Below is the text from my Moment in Faith given this morning at the 8:00 and 10:15 services:
A few weeks ago, I was standing outside of the school with another teacher. Both of us were waiting for the rain to let up before we slogged our way through the swamp to our cars. We were just standing there watching the rain and the heavy, dark clouds and finally Susan asked me where I was going.
“To church,” I said.
“On a Tuesday?” she said.
I grinned. “I’d go every day if they’d let me.”
For the longest time, she just stood there and stared at me.
“It’s changed my life,” I told her.
And she nodded. “I know it has,” she said.

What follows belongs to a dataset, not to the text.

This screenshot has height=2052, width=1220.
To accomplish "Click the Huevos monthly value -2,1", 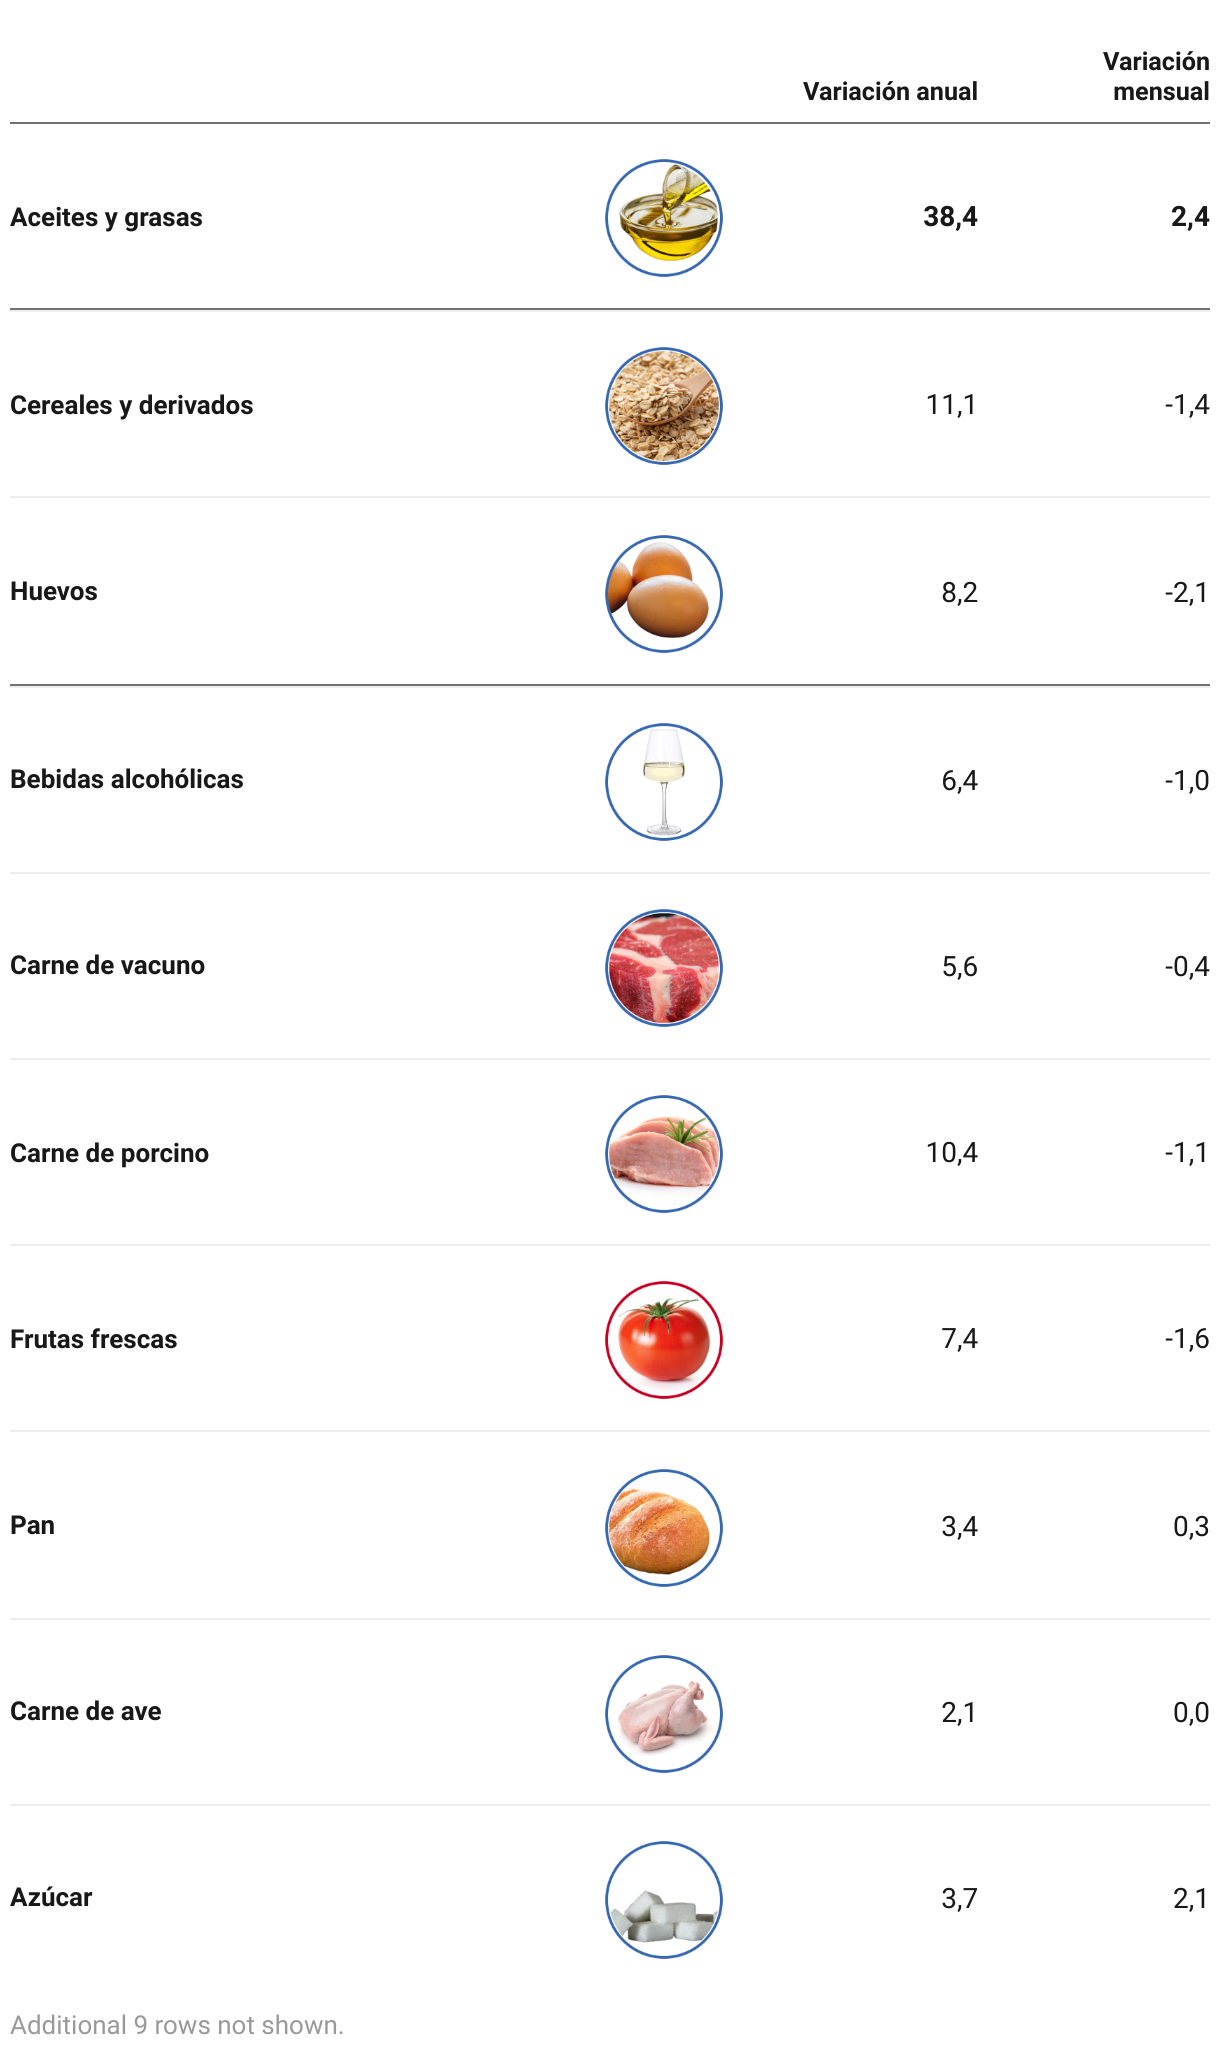I will pos(1187,593).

It’s one thing to simply tell people how God has changed your life. It’s something else though—something wonderful and beautiful—when people can see that change for themselves—when they can see something new about you in your eyes, in your smile, in the way you walk, how you speak.
And I know what people see in me. It’s an emotion that has filled me and carried and lifted me these past six months.
It’s joy.
C.S. Lewis says that anyone who experiences joy will want it again—which is probably why I keep begging Pastor Debbie to give me more things to do around here.
For me the culmination of that joy was here one month ago when I was confirmed by Bishop Hugo. As you may remember, as soon as I knelt before Bishop Hugo, I started crying and the tears continued when Lorraine and Judy and Robin stood there with me, when they lay their hands on my shoulders and back.
It was like I was being made new. It was the single greatest blessing, greatest healing, greatest joy, I had ever experienced. And I cried because I felt—I saw a glimpse of the depth of God’s love. And it was almost more than I could bear.
Confirmation day was the end of one journey and the beginning of another for me.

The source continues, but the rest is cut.